“Pinot needs constant care and attention. You know? And in fact it can only grow in these really specific little tucked away corners of the world. And, and only the most patient and nurturing of growers can do it, really. Only somebody who really takes the time to understand Pinot’s potential can then coax it into its fullest expression. Then, I mean, oh its flavors, they’re just the most haunting and brilliant and thrilling and subtle and… ancient on the planet.”
Thus spake Miles Raymond in Alexander Payne’s bacchanalian road movie Sideways, when asked what was the deal with Pinot Noir. Last weekend, just for the fun of it – and in hopes of finding some of those haunting, brilliant, thrilling, subtle flavo(u)rs – we finally got around to a long-mooted PN tasting. We alerted a bunch of Pinot-loving friends and asked each to bring a sample bottle from somewhere in the world – anywhere, just something they liked and thought might shine. All the bottles would be clothed in foil and then we’d get sniffing and slurping.
Twelve of us assembled around the table faced with an array of glasses, several spitoons (not, it must be admitted, over-used) and 6 Pinots to taste, in 2 flights. Then the work began.
I thought I’d be left with everyone’s scribbled notes, but in the event can only find mine. I had Number 1 down as ‘recognisably Pinot’, fairly light in colour and extraction, quite astringent (green?). Number 2 was also lightish, lively, with good Pinot aromas. Number 3 was noticeably darker than the other 2, initially quite dumb on the nose, but opened up as the evening wore on.
Number 4 was a big wine, noticeably oaky and rich (“New World?”), Number 5 pretty, discreetly oaked and Pinot-true. Number 6 was a pale shadow of what it had clearly once been, not corked but definitely oxidised/brownish and cloudy (should’ve been allowed a rest after its journey from someone’s cellar and decanted). We set it aside and pulled in a wild card, Number 7 – simple, a little oaky.
The photo above is the crib, but it may be hard to see the labels. In order, it turned out we had tasted:
- Auxey-Duresses 2007, Alain et Vincent Creusefond, Burgundy (ca 10 euros, said its owner)
- Lampert’s PN Selection Heidelberg 2008, Hanspeter Lampert, Maienfeld, Switzerland (CHF28)
- Richebourg 2001, Domaine Gros Frère et Soeur, Burgundy (price lost in the mists of time)
- The Four Graces 2007, Dundee Hills, Oregon (ca $50)
- Pilgrim, Matthias & Sina Gubler-Möhr, Maienfeld, Bündner Herrschaft (CHF36)
- Richebourg 1973, Henri Jayer (price also lost in the mists of time, along with its soul, poor dear)
- Pourpre Monseigneur NV, Henri Badoux, Aigle, Switzerland (price unknown)
The stars of the evening?

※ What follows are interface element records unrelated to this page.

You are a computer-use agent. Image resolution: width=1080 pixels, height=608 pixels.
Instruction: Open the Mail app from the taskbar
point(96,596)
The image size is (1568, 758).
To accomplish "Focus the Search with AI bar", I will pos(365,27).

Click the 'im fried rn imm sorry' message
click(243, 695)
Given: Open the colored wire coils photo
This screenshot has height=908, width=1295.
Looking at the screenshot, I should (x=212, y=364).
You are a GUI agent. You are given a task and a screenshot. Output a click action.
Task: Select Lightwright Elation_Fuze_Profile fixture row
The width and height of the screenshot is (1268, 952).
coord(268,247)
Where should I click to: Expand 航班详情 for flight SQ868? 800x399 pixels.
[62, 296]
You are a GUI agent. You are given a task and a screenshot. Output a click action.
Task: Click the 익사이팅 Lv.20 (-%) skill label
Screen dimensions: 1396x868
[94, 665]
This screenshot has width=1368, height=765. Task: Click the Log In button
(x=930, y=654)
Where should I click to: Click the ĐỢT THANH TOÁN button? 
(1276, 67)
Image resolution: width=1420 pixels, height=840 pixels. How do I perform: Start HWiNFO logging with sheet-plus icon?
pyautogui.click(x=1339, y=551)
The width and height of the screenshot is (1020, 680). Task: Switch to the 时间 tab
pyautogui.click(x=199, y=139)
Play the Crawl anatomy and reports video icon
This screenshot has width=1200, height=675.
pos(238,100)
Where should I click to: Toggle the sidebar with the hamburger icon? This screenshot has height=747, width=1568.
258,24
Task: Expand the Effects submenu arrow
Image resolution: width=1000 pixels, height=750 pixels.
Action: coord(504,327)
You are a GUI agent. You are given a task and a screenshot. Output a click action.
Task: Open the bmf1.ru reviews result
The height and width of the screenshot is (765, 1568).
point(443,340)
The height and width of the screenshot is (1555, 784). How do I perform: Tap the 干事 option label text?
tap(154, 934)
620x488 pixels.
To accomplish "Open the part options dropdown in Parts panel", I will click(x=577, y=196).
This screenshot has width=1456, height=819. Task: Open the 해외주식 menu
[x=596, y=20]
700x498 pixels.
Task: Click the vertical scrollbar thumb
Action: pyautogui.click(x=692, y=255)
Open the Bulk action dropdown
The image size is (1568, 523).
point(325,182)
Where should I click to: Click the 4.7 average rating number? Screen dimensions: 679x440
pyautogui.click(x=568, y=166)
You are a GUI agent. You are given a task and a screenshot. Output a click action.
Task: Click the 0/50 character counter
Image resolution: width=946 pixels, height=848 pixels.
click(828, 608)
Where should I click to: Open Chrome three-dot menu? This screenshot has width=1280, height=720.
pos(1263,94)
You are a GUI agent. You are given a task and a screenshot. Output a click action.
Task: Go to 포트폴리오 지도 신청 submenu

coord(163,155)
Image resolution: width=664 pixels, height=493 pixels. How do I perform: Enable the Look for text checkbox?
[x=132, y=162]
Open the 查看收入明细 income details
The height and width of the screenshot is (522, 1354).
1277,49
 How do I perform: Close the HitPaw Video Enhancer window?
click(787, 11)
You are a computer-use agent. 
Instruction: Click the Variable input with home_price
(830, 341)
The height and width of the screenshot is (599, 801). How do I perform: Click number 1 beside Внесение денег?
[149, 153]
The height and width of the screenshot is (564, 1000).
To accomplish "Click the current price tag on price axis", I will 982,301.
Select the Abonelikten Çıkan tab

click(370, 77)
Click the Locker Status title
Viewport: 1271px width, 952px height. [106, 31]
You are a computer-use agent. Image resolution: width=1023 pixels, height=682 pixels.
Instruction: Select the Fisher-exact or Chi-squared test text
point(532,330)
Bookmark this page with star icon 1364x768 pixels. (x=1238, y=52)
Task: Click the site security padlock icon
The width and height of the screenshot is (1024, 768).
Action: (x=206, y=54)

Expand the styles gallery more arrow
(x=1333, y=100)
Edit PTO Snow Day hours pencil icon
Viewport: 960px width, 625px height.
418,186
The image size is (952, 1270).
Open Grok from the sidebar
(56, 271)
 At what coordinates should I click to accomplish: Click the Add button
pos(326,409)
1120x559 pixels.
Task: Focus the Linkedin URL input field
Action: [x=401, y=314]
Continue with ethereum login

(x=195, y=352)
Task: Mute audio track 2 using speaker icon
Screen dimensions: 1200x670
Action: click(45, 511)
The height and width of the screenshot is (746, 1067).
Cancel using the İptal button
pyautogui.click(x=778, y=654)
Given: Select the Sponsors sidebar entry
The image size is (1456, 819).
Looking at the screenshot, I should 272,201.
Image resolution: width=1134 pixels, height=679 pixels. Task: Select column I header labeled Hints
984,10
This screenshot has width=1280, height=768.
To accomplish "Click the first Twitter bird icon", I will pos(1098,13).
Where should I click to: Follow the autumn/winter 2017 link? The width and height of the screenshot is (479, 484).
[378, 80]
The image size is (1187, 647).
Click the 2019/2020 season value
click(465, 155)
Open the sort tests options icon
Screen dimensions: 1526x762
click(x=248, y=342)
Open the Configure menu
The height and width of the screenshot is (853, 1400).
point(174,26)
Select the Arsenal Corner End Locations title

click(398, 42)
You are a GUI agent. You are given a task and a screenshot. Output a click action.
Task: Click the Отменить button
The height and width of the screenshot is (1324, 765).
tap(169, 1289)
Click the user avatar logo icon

The tasters, who all did a grand job (c’mon guys, send me your notes…) And of the wines, the one that stole the show wasn’t actually part of the tasting at all but was uncorked later to go with a rich selection of Swiss and French cheeses – Fritz Wassmer’s Spätburgunder ‘M’ 2007 – excellent value for money at 14.50 euros (we scurried off up there next day and bought more). As for me, I came away with renewed respect for the folks who do this kind of thing professionally – uncorking bottles, pouring them into the correct glass without spilling and keeping track of which bottle was which, proved to be a challenge (for this amateur, anyway).
Everyone declared they’d had a good time and learnt a lot (though quite what, no-one was saying). Would we do it again? Definitely – at someone else’s house, and with a different grape variety. Good fun though.